近い将来、日本にも
「ネサラゲサラ詐欺」が蔓延?

 ここまで言えば、筆者が何を心配しているのかお分かりだろう。ほとんどの企業経営者に「ネサラゲサラ」というストーリーをもちかけても「M資金」と同様に冷笑される。しかし、中には信じる人もいる。そして、そういう人こそ「いいカモ」なのだ。

 たとえばある日、企業経営者のもとに、「国連やアメリカ政府が秘密裏に進めているネサラゲサラに関わる秘密組織のメンバー」を名乗る人がやってくる。そして、「新しい金融システムを構築するために企業経営者の候補に、あなたが選ばれました。つきまして、その審査を受けるための経費が必要になります……」なんてことを言って大金を要求するのだ。

「妄想乙」という声が聞こえてきそうだが、「ディープステート」のような陰謀論が日本よりも広まっているブラジルでは、すでに「ネサラゲサラ詐欺」が発生している。
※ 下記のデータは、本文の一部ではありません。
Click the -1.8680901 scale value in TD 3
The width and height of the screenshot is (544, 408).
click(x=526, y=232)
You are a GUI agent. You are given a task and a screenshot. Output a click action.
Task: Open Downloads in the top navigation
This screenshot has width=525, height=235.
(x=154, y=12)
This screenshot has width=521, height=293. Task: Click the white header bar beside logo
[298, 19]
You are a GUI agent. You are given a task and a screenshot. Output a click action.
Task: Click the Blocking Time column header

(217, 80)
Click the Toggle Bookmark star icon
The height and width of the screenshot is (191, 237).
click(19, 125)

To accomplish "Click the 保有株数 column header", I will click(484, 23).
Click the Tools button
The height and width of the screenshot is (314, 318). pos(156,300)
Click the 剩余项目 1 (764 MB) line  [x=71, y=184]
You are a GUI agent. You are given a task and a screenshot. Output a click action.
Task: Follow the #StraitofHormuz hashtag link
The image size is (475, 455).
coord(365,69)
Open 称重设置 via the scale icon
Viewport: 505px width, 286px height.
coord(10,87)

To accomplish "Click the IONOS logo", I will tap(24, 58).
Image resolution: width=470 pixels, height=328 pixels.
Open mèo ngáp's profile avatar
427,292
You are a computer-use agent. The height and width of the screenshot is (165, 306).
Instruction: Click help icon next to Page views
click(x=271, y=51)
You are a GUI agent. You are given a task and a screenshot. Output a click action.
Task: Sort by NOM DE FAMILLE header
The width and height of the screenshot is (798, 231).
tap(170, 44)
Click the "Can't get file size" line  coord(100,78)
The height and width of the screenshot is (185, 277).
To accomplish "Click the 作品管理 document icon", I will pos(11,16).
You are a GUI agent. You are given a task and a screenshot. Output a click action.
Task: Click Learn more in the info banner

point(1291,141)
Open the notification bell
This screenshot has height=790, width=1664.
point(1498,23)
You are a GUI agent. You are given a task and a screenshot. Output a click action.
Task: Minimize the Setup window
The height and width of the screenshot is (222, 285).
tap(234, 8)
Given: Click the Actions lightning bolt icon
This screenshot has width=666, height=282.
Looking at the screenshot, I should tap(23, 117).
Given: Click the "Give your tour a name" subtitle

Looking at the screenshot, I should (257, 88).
現地のニュースを伝える『ブラジル日報』によれば、「ネサラゲサラ」のストーリーを用いた投資詐欺話により、5年間で1億5600万レアル(約46億6000万円相当)を騙し取ったグループが逮捕されたという。

https://www.brasilnippou.com/2023/230927-18brasil.html#google_vignette

 有名人を語る投資詐欺が問題になっていることからもわかるように、詐欺グループは人の心の隙につけ込むために日々、研究を続けている。そういう「騙しのプロ」たちに昔よく取材をした。ある時、巨額詐欺のコツを聞いたところ、こんな答えが返ってきた。

「大きなカネを引っ張るには中途半端な話ではなく、現実離れした壮大なストーリーの方がいい。特に経営者は現実的な話は聞き慣れているので、やりすぎかなってくらいぶっ飛んだ話の方がのめり込んでいく」

「実は国連とアメリカ政府で秘密裏にネサラゲサラという新しい金融システムの整備を進めている」というストーリーはまさにこの条件にピッタリではないか。

 あと数年もしたら、「またネサラゲサラ詐欺に、有名企業経営者が引っかかった」なんてニュースが世間を賑わせているかもしれない。